UA Discusses Alcohol Policy, Considers Awareness ProgramBy Zareena Hussain
Associate News Editor
The Undergraduate Association held its third meeting of the fall semester last night. A range of issues and student concerns were discussed, from Institute alcohol policy to the locking of the gate enclosing Briggs Field, which students previously could cut across on their way back to west campus dormitories.
The first item on the agenda was the introduction of Katherine G. O'Dair, assistant dean of Residence and Campus Activities, to the UACouncil. She introduced herself as a resource that students could use to help plan events such as concerts. lectures, and parties.
"One of the big plans of RCA was to provide more service and support to students," O'Dair said.
"We need to know what you need," O'Dair said.
O'Dair also fielded questions about the Institute-wide review of alcohol. She relayed to students that she had about as much knowledge as they did when it came to decisions about alcohol policy currently being made in the upper echelons of the administration.
"Don't just think it's the students that aren't in the loop on this," O'Dair said, "You probably know as much as I know."
Krueger remembered in resolution
Later in the meeting, a resolution was passed to commemorate Scott S. Krueger '01.
"Be it resolved that we, the UA, express our deepest sorrow at the untimely death of Scott S. Krueger '01."
A similar resolution had been passed a week earlier in response the death of Umaer A. Basha '01.
This week's resolution went on to encourage discussion within the community. We "express our intention and desire to press for a rational discourse with students on the presence of alcohol on the MIT campus."
A vote on the resolution to pass the permanent installment of the Logan Airport Shuttle was postponed until the meeting next week in deference to the Krueger res- olution.
UA pushes alcohol awareness
In addition, UA Vice President Sandra A. Sandoval '00 reported on the progress of the newly formed alcohol awareness committee. One of their main goals is to have a "famous person to come and speak" about the dangers of alcohol. She also reported on the "Open Mike" which took place in the Student Center Friday afternoon. The event was intended to initiate an impromptu discussion about alcohol at MIT. While no one actually spoke at the event, many offered written comments, Sandoval said.
The UA will continue to look into the issue of alcohol awareness. This would include re-examination of the review report of the standing committee of the UA, said UAPresident Dedric A. Carter '98. It may also include the sponsorship of such "in-your face programs" as Alcohol Reality Training, he said.
Committee chairs report progress
The chairs of various UAcommittees talked about the progress of their groups.
Jeremy D. Sher '99, co-chair of the Student Committee on Educational Policy, announced that there might be a division of the committee into two parts because the differing degrees of interest among committee members.
The chair of the banking committee also reported that it would be meeting with a vice president of BankBoston to discuss the issue of other banks being able to open accounts in the Student Center. During Residence and Orientation Week, U.S Trust was able to advertise in the Student Center but not allowed to open any accounts.
Originally scheduled for this meeting, the finalized allocations after appeal dispensed by the Finance Board for funding for student groups were not presented and will be presented at the next UA Council meeting, said UAtreasurer Teresa J. Raine '97.
Computer upgrade passed
An allocation of $600 to upgrade the UA computer was also passed by the council. This upgrade is intended to upgrade the current UA computer into one that would function as a World Wide Web server.

· · ·

## INSTRUCTIONS
1. Decide whether each statement below agrees with the article on the UA meeting, answering yes or no and quoting the words of the article that decide it. (a) The meeting described was the Undergraduate Association's third of the fall semester. (b) The vote on the Logan Airport Shuttle took place at this meeting. (c) People spoke aloud at the "Open Mike" event in the Student Center.
2. Rewrite the part of the article on the UA meeting starting at "O'Dair also fielded" and ending at "commemorate Scott S. Krueger '01.", putting "leadership" in place of "administration".
3. According to the article on the UA meeting, how much money did the council allocate to upgrade the UA computer?

## RAW DATA
· · ·

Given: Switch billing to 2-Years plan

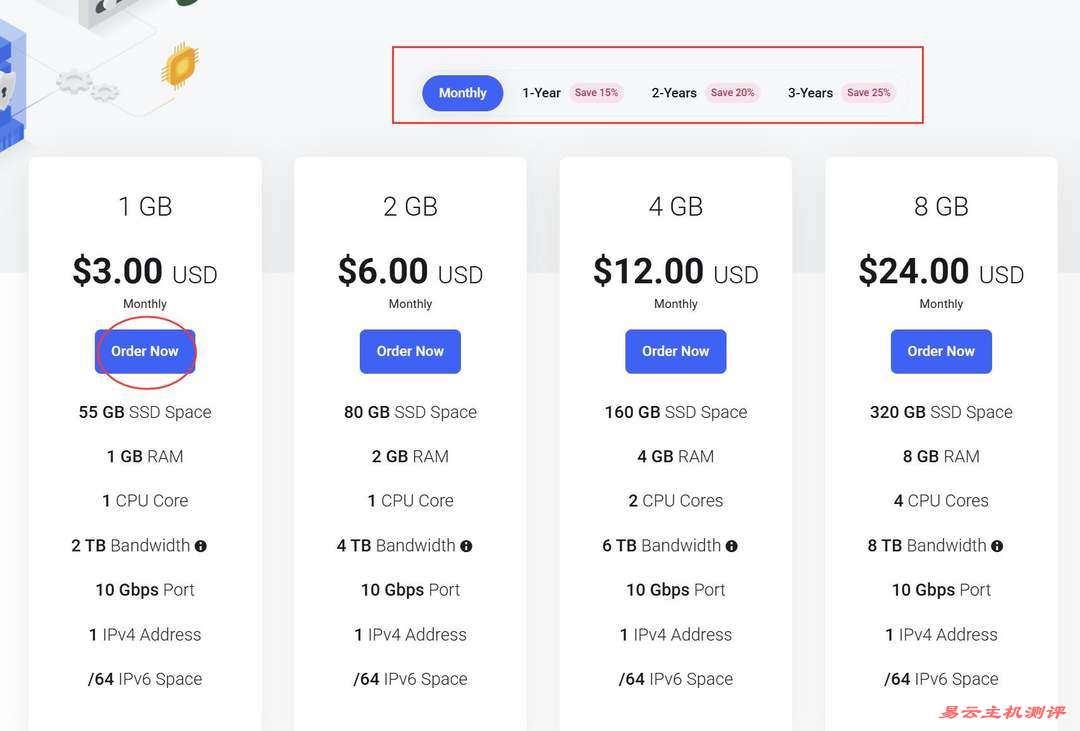Looking at the screenshot, I should pyautogui.click(x=674, y=93).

· · ·

## PROBLEM SOLUTIONS
1.
(a) Yes: "The Undergraduate Association held its third meeting of the fall semester last night."
(b) No: "was postponed until the meeting next week"
(c) No: "While no one actually spoke at the event"

2.
O'Dair also fielded questions about the Institute-wide review of alcohol. She relayed to students that she had about as much knowledge as they did when it came to decisions about alcohol policy currently being made in the upper echelons of the leadership.
"Don't just think it's the students that aren't in the loop on this," O'Dair said, "You probably know as much as I know."
Krueger remembered in resolution
Later in the meeting, a resolution was passed to commemorate Scott S. Krueger '01.

3. $600.